Uber vs Drunk Driving: One City’s Experience

Emergency department visits for motor vehicle-related trauma and convictions for driving under the influence in Houston declined significantly after the ridesharing service Uber debuted there, researchers found.

Compared with the 2007 calendar year, trauma center activations for vehicle accidents in the 12 months ending in November 2019 were 20.1% lower (1,527 vs 1,911), according to Christopher R. Conner, MD, PhD, of the University of Texas Health Science Center in Houston, and colleagues.

For the entire two periods before and after Uber’s December 2013 rollout, the rates of motor vehicle trauma visits during peak hours fell 23.8% (0.21 vs 0.26 per hour), the researchers reported in JAMA Surgery. Injuries became less severe as well, though mortality rates did not change.

Court records for persons convicted of driving under the influence or driving while intoxicated showed a similar pattern. From a mean of 22.5 convictions per day (SD 10.9) during 2007-2013, the rate declined in the post-Uber period to 19.0 per day (SD 10.3) through December 2018, with the biggest percentage decreases — 15% to 18% — on Fridays and Saturdays, and especially at night.

Other data also pointed to ridesharing as a causal factor.
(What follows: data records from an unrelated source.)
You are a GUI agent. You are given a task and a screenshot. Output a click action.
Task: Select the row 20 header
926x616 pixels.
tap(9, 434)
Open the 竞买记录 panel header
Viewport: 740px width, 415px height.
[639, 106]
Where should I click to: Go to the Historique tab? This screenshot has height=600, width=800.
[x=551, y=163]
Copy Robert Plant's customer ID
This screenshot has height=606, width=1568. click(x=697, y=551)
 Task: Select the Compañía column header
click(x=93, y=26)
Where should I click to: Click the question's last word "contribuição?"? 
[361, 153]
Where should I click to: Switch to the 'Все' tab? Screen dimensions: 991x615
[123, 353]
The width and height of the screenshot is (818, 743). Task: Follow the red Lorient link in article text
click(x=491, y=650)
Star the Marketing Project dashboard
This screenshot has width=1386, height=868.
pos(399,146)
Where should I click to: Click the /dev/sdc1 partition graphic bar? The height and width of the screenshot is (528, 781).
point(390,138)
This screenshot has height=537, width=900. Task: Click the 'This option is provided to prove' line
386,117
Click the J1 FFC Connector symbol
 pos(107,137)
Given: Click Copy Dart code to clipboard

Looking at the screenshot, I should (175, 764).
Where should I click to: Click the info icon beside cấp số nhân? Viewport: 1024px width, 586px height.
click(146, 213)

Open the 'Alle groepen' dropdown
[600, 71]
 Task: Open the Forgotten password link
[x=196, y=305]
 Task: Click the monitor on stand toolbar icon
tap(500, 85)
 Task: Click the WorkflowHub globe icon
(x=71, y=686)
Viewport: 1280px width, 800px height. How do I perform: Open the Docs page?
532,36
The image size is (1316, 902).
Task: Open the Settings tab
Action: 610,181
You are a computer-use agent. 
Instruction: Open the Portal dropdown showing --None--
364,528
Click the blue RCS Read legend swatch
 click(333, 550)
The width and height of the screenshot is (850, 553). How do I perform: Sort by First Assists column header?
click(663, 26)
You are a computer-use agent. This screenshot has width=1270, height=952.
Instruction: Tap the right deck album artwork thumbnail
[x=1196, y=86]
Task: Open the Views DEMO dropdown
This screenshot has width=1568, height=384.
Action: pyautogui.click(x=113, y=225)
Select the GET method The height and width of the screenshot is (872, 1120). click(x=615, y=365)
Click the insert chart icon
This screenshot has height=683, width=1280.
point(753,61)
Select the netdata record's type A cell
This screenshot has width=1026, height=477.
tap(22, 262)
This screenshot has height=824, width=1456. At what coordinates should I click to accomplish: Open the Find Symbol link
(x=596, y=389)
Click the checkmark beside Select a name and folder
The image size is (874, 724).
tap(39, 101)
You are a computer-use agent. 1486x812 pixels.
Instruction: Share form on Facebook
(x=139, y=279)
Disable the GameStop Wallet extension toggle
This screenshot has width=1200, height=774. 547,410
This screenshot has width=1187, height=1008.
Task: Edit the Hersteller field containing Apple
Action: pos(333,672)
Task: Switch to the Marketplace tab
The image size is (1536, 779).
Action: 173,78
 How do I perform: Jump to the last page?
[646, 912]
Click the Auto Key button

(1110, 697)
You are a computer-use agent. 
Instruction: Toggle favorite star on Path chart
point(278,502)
Looking solely at data on Uber rides (the researchers only had indirect data on Uber’s chief competitor, Lyft), the team found a dramatic reduction in motor vehicle trauma related to rideshare volume (incident rate ratio 0.33, 95% CI 0.17-0.67).

As well, trauma victims’ mean age rose significantly after Uber started service (39.4 vs 37.2, P<0.001), as would be expected from the relatively younger demographic for which ridesharing is popular. Traumas involving people younger than 30 declined nearly 40%.

And most convictions in the pre-Uber period involved arrests in central Houston, whereas convictions there post-Uber were predominantly connected to arrests in the city’s outer areas. Conner and colleagues explained that Uber volume was greatest in the central core, and the decline in convictions there occurred even the population there increased over time.

“We conclude that the decrease in [motor vehicle crash] traumas during both peak alcohol consumption hours and after introducing ridesharing services suggests individuals choose the ridesharing as a safe alternative to impaired driving,” the researchers wrote.

Previous research on the topic yielded mixed results, Conner’s group noted. A few studies had actually suggested an increase in motor vehicle crashes associated with ridesharing. But data for this earlier work was mostly at the level of months, “lacking the detail to control daily fluctuations in rideshare use, diurnal traffic patterns, and frequency of convictions for impaired driving,” Connor and colleagues wrote.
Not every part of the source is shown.